Screen Shot 2015-04-01 at 11.25.12 AMDear KE Community:


A few years ago a group of hip Jews wrote and published The New American Haggadah for Passover. For me there was not that much new about it, and beside it being in English, I was not sure what made it American. So this year I created a new Haggadah based on a teaching from my Kabbalah teacher. I hope you enjoy it (it is attached) entitled A Free Will Telling. Its’ basic theme is the stages one journeys through from any “state” of enslavement to a “state” of awakening and awareness. Now if you want to build with completely new bricks why pull off the shelf old bricks—in this case, the Passover story which is not old but arguably ancient?


An answer is found in this wonderful piece by David Kaetz (an abbreviated version is found toward the beginning of the Haggadah).

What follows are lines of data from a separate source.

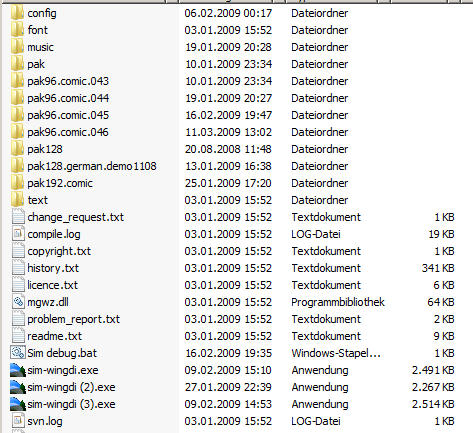Image resolution: width=473 pixels, height=433 pixels.
Task: Select sim-wingdi (2).exe file name
Action: point(71,387)
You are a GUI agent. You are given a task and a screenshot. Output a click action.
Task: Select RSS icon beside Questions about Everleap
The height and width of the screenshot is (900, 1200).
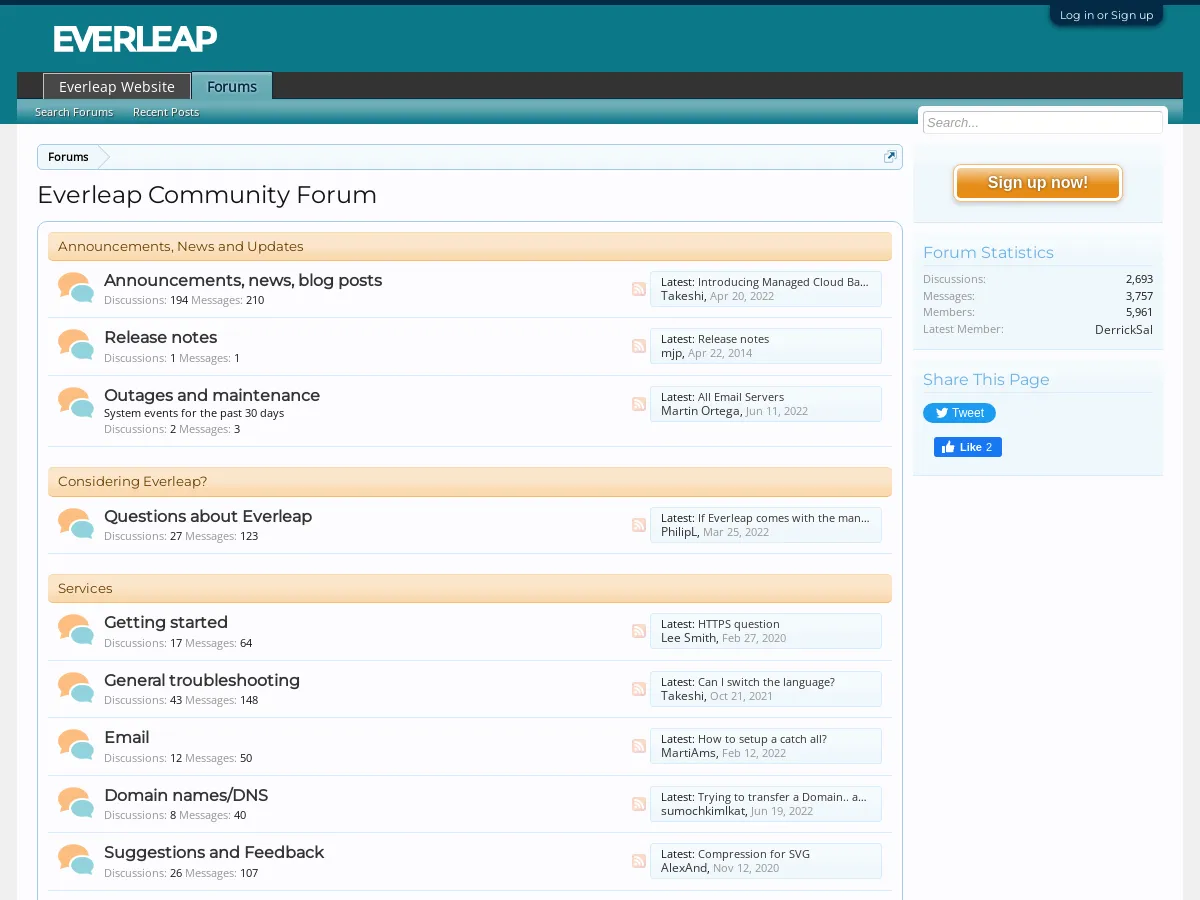tap(639, 524)
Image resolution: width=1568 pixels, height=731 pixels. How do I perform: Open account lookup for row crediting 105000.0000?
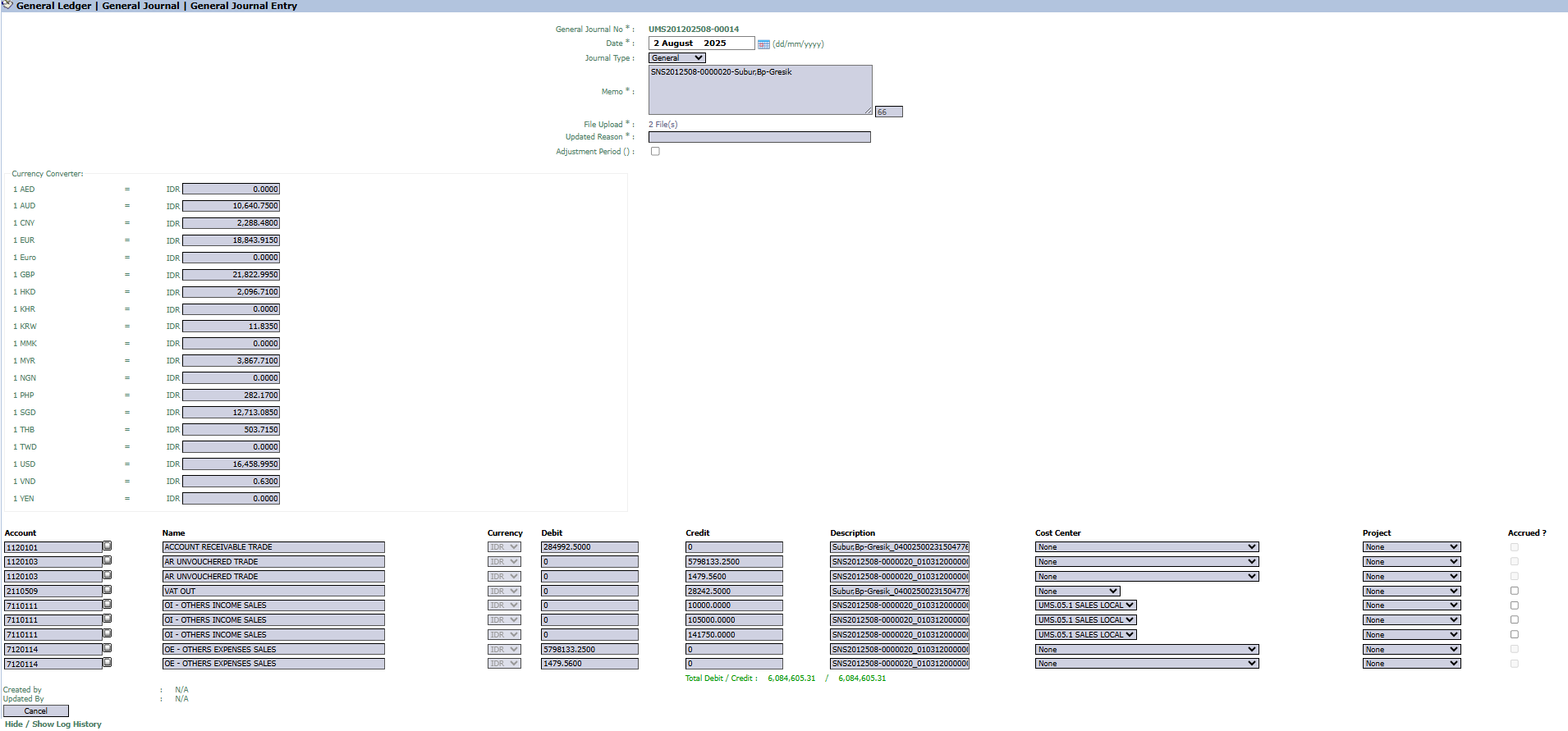click(108, 619)
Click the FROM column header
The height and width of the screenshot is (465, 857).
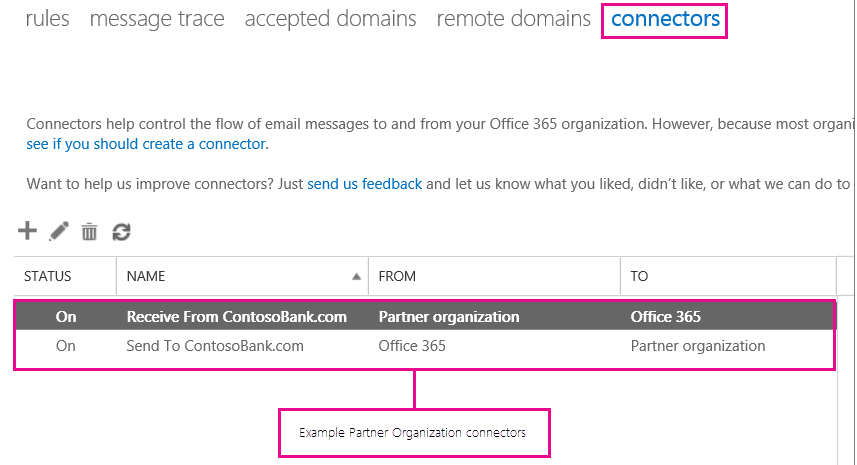click(397, 276)
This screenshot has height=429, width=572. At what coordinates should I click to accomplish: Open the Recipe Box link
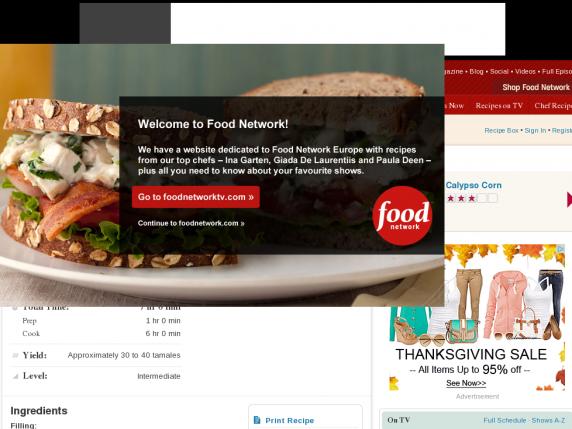coord(501,131)
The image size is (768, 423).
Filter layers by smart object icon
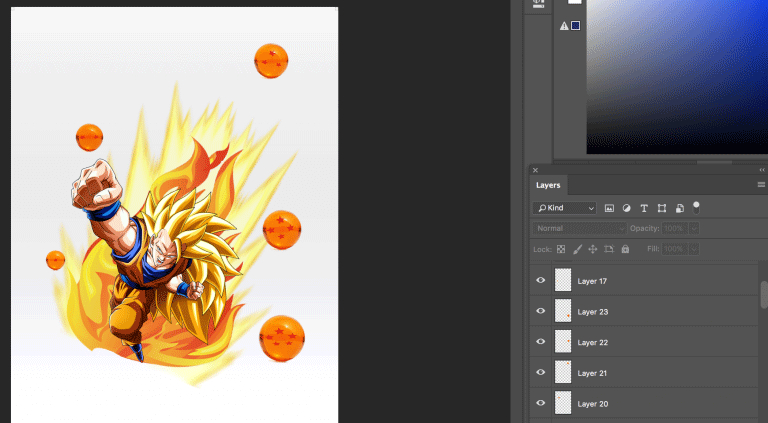(679, 208)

Here is the longer version from his book, Making Connections.:


“A boat is a vehicle for crossing the sea. You don’t get to choose the furniture in your cabin, and the captain wears a funny hat. A good boat can get you from New York to Liverpool better than swimming. If you throw yourself into the water in the Hudson River, as it flows by Manhattan Island, some part of you might make it to England, but probably not all of you.

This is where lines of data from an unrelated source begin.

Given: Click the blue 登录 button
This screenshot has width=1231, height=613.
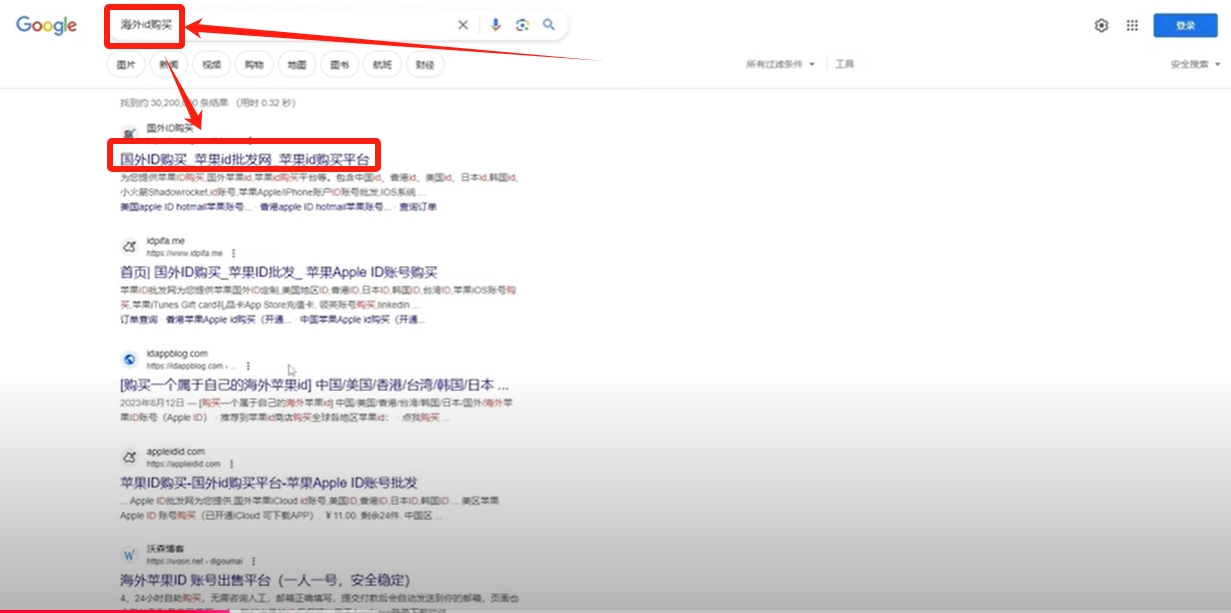Looking at the screenshot, I should click(1185, 26).
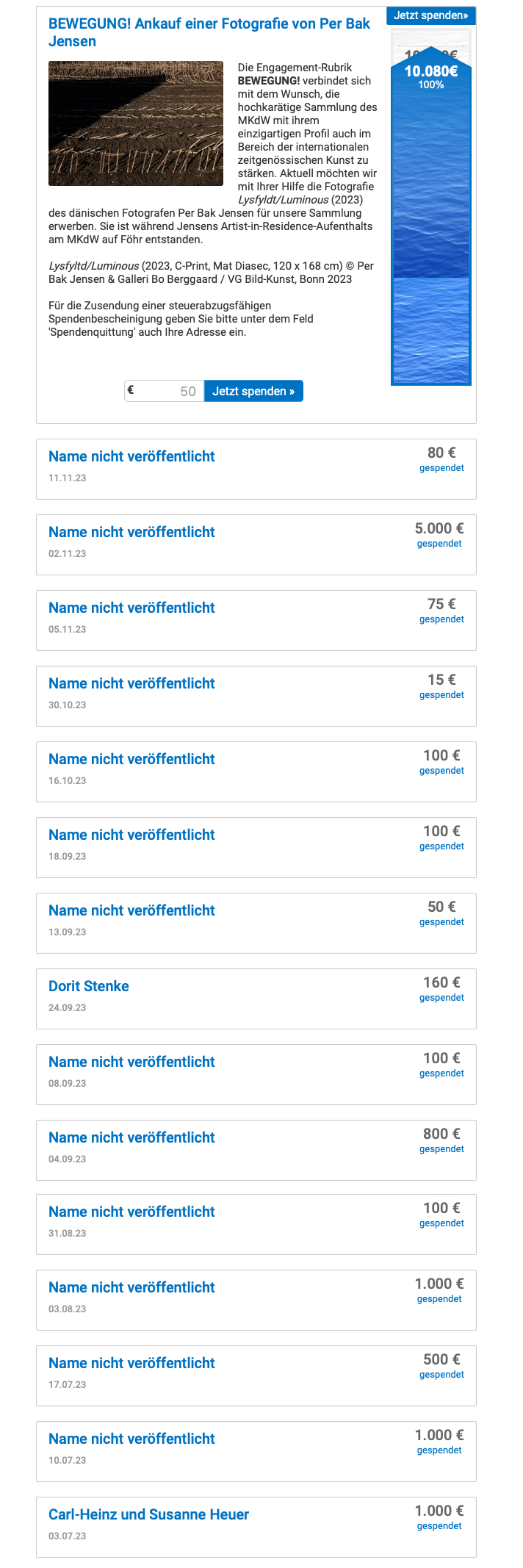Select the donor name dated 30.10.23
This screenshot has width=523, height=1568.
tap(131, 683)
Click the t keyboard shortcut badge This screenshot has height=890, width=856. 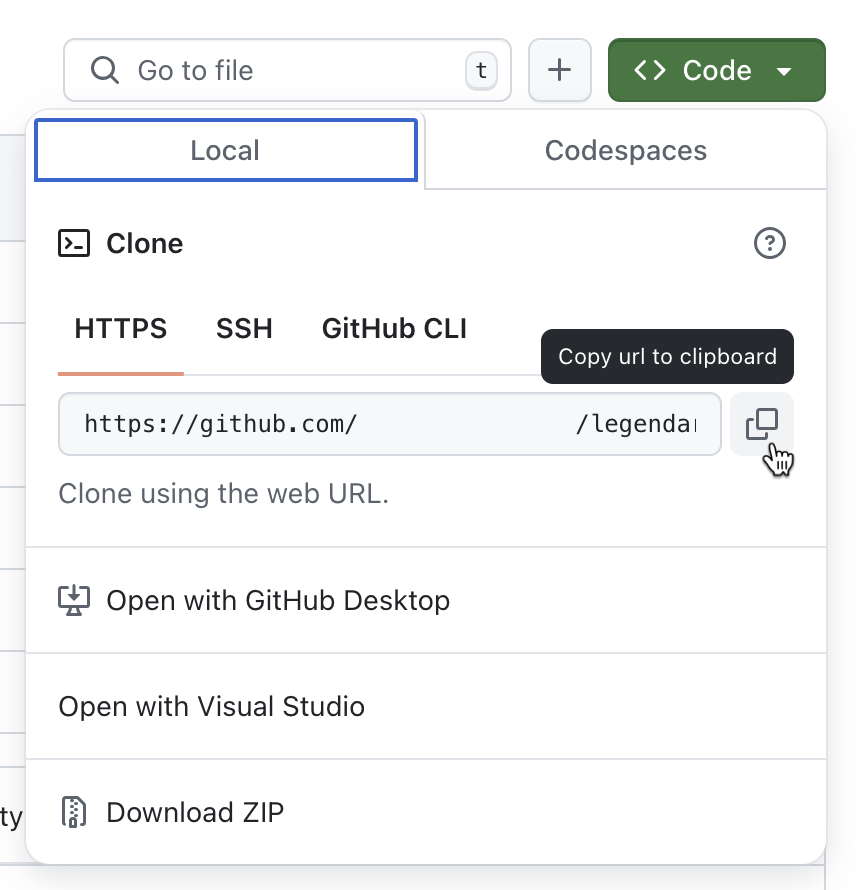(x=480, y=70)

A tradition is a vehicle for carrying something through time. If wisdom is embedded in a tradition, it has a better chance of travelling safely through the centuries. For this to work the wisdom must be packed in things that do not degrade with time, things that can be unpacked at every station—things like symbols, myths, stories. These are things that no matter how often you unpack them will travel onward for another generation to unpack, and unpack differently. Sometimes the wisdom may emerge brilliant and obvious, sometime obscure and esoteric, and sometimes people will find nothing there at all. But if the tradition continues, the wisdom will keep travelling, in the hope that, at another port in the flow of time, another generation will find it and embody it once more.”


Have you ever gone on or planned a trip and filled your suitcase with all brand new clothing? That is a new way to unpack—all new clothing, a fresh start, in unchartered waters and you—ready to be present for whatever this moment calls for, from and of you. But not all trips are taken just this way as we accumulate “stuff” (actual clothing or ideas and emotions etc.) and that stuff can serve us well if we have examined carefully what clothing works best for the present journey—in that way it becomes new in this moment (otherwise is it stagnant and in the past).


We start a new semester next week—a first for starting class during the Passover holiday and we will take advantage of the time—a time when we shift our relationship with time (counting each day and making each moment count)—to be present in each moment, with each moment so that all becomes momentous.